These observations and interpretations have been sharply questioned: Gessain et al. (2000) and Vandamme et al. (2000) argued an alternative interpretation, i.e., (i) even the relatively well-studied 157-bp LTR sequence contains insufficient information to definitively establish the phylogenetic affinities of the putatively ancient DNA with conventional, tree-based analyses and (ii) the sequences obtained are most likely of modern origin (i.e., derived from laboratory contaminants). Instead of direct descent between ancient progenitor strains (represented by the mummy sequences) and modern strains, these authors re-emphasized the long-held view that the entire Cosmopolitan clade of HTLV-1 originated in modern times directly from African progenitors.

Interestingly, neither the original nor the commenting research groups explicitly reported any formal phylogenetic analysis of the mummy data, perhaps assuming that insufficient information was available from the 157-bp LTR DNA segment to make such an attempt worthwhile. However, if a high-resolution phylogenetic framework of Cosmopolitan strains estimated with a larger number of informative sites in the HTLV-1 LTR were first constructed, the opportunity exists to (i) narrow the phylogenetic localization of the putatively ancient mummy sequences within the higher resolution framework; (ii) determine how the mummy-derived sequences are related to modern LTR sequences of HTLV-1; (iii) examine the geographic and/or ethnic origins of any corresponding or closely related modern sequences; (iv) ascertain whether the results are more consistent with an ancient or modern origin for the mummy sequences; (v) apply the archaeologically determined age of the mummy remains (Li et al., 1999) as the first available fossil calibration point for phylogenetic dating of HTLV-1. In this way, the full value of the mummy sequence data can be extracted, inherently insufficient as it may be to support a single, unequivocal conclusion on phylogenetic placement.

2. Materials and methods

pX gene sequences derived from geographically diverse populations of HTLV-1 are only sparingly represented in GenBank.
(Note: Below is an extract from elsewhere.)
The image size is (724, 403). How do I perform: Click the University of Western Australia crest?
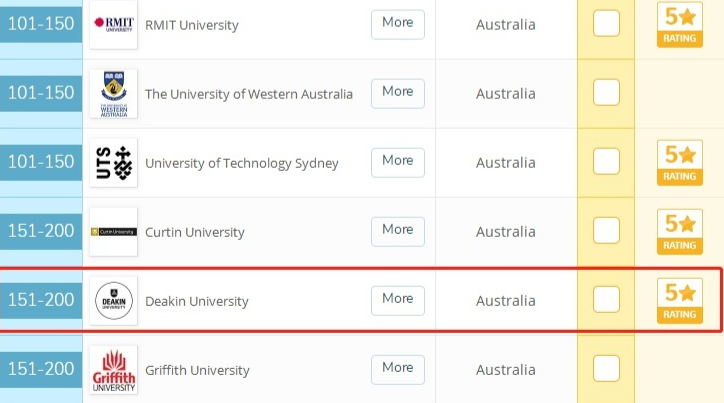(113, 94)
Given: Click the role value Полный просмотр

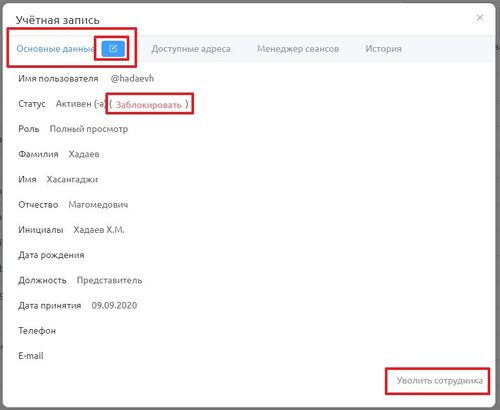Looking at the screenshot, I should [89, 129].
The comparative sequence studies have been done for this gene (e.g., Furukawa et al., 2000) have also shown that it is highly conserved and affords little resolution at the phylogenetic level of greatest interest to us, i.e., within the Cosmopolitan clade. Crucially, when we retrieved and aligned the taxpX sequences that were demonstrated by Furukawa et al. (2000) to provide some resolution at least between Cosmopolitan subclades A and B, we noted that the 159-bp segment analyzed by Li et al. (1999) does not contain any of the phylogenetically informative sites that Furukawa et al. (2000) identified (see Supplementary Fig. 1). Thus, as most research groups focus attention on the LTR for purposes of comparative study, we retrieved from GenBank and aligned, using CLUSTALX (Thompson et al., 1997), a sample of 188 LTR sequences of Cosmopolitan HTLV-1 strains with the criterion that each included at least an LTR segment spanning nucleotides 144–646 of reference strain ATK (GenBank J02029) that spans the 157-bp mummy sequence. The total length of the alignment, available from the authors on request, was 521 nucleotides (including gaps). The widely studied HTLV-1 segment chosen, despite representing less than the full LTR, optimized the breadth of strain sampling in relation to retention of phylogenetically informative sites, and therefore, analytic resolution within the Cosmopolitan clade. In addition to these 168 strains, a total of 24 Central African and Melanesian HTLV-1 strains were included in the alignment to root the Cosmopolitan clade by serving as an outgroup.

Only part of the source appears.